After installation, rpv can be used to analyze RPC servers and interfaces in x64 processes. If you need to investigate x86 instead, you need to replace the file rpv/internals/rpc-internal-structs.v within your v modules folder (usually at ~/.vmodules) with the appropriate file from the alternate folder.

In future, this will hopefully no longer be necessary when toplevel compile time statements are added to v.

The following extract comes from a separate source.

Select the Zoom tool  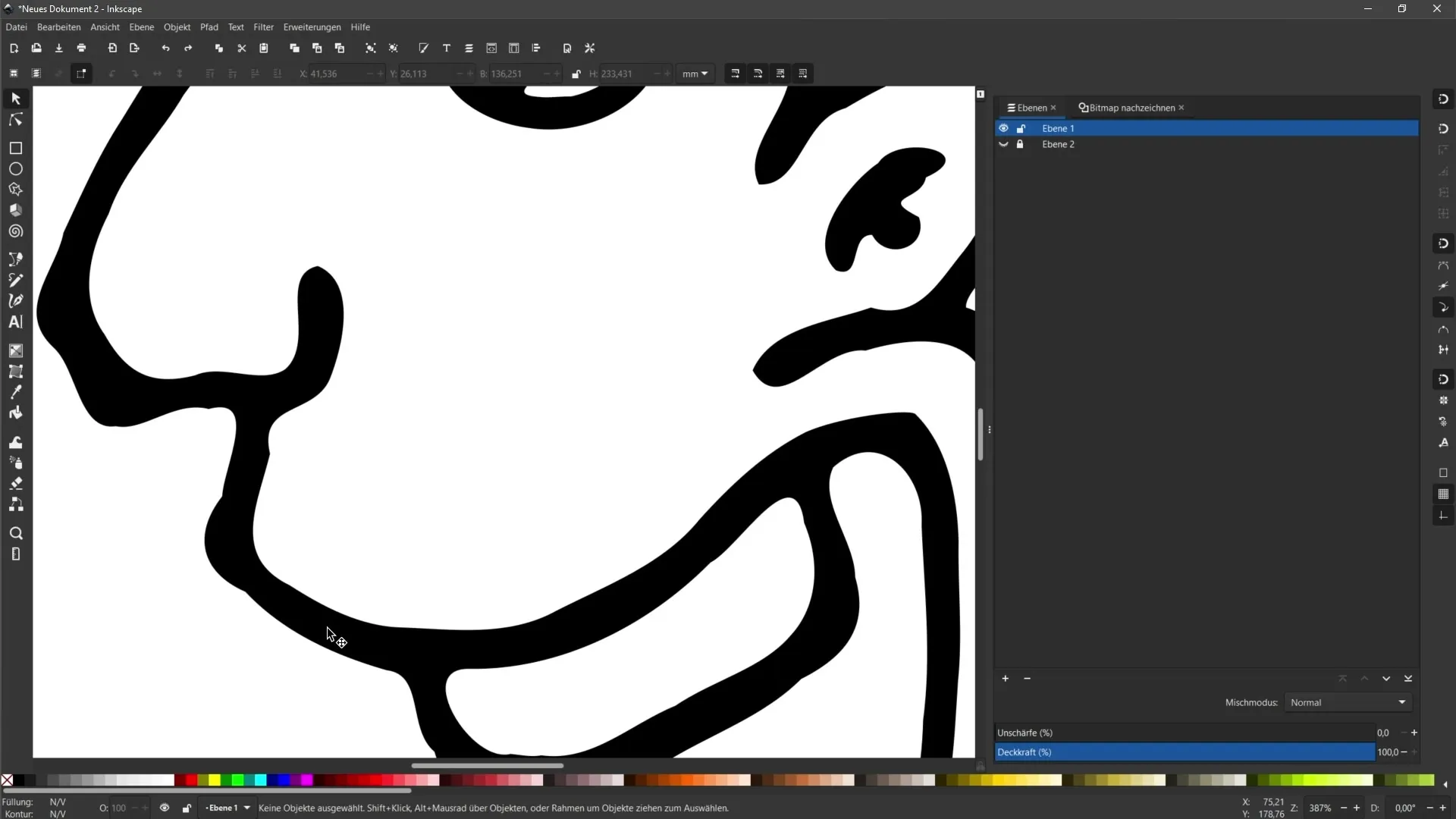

As it is already implemented by RpcView, the alternate folder may also contain different struct definitions for different versions of Windows in future. Currently, only the struct definitions for the most recent Windows releases were ported from RpcView to v.

Qickstart


The following listing shows an example on how the library can be used to enumerate RPC servers and interfaces. More examples can be found within examples folder.

import qtc_de.rpv

fn main()
{
    infos := rpv.get_rpv_process_infos() or { panic(err) }

    for info in infos
    {
        if info.rpc_info.rpc_type in [.no_rpc, .wrong_arch]
        {
            continue
        }

        println('[+]')
        println('[+] Process Name: ${info.name}')
        println('[+] PID         : ${info.pid}')
        println('[+] User        : ${info.user}')
        println('[+] Path        : ${info.path}')
        println('[+] RPC Endpoints:')

        for endpoint in info.rpc_info.server_info.endpoints
        {
            println('[+]\t ${endpoint.protocol} - ${endpoint.name}')
        }

        println('[+] RPC Interfaces:')

        for intf in info.rpc_info.interface_infos
        {
            println('[+]\t ${intf.id} (${intf.methods.len} methods)')
        }
    }
}

Documentation


Detailed documentation for the defined methods and structures can be found within the auto generated html docs. A more usage oriented documentation does not exist at the time of writing. It is recommended to look at the examples folder or the rpv-web project to learn how the library can be used.

Future Work


In future, rpv will probably extended to also work for analyzing RPC servers and interfaces from files without running processes.

Disclaimer


rpv should not be used to create applications that are accessible by untrusted clients. The library contains several unsafe code blocks, that bypass the memory safety features of v. This is required, to get the C interop working, but may introduce well known memory corruption bugs. Therefore, the library should only be used for local research projects and should not be used for applications that are exposed to untrusted clients.

Acknowledgments


Writing rpv would not have been possible without the excellent work by silverf0x (RpcView), James Forshaw (sandbox-attacksurface-analysis-tools), Nicolas Pouvesle (mIDA) and all the others that contributed to these projects. They did the real work by figuring out the different data formats used by the RPC runtime. My part was only to use this knowledge and to write a v wrapper around it :)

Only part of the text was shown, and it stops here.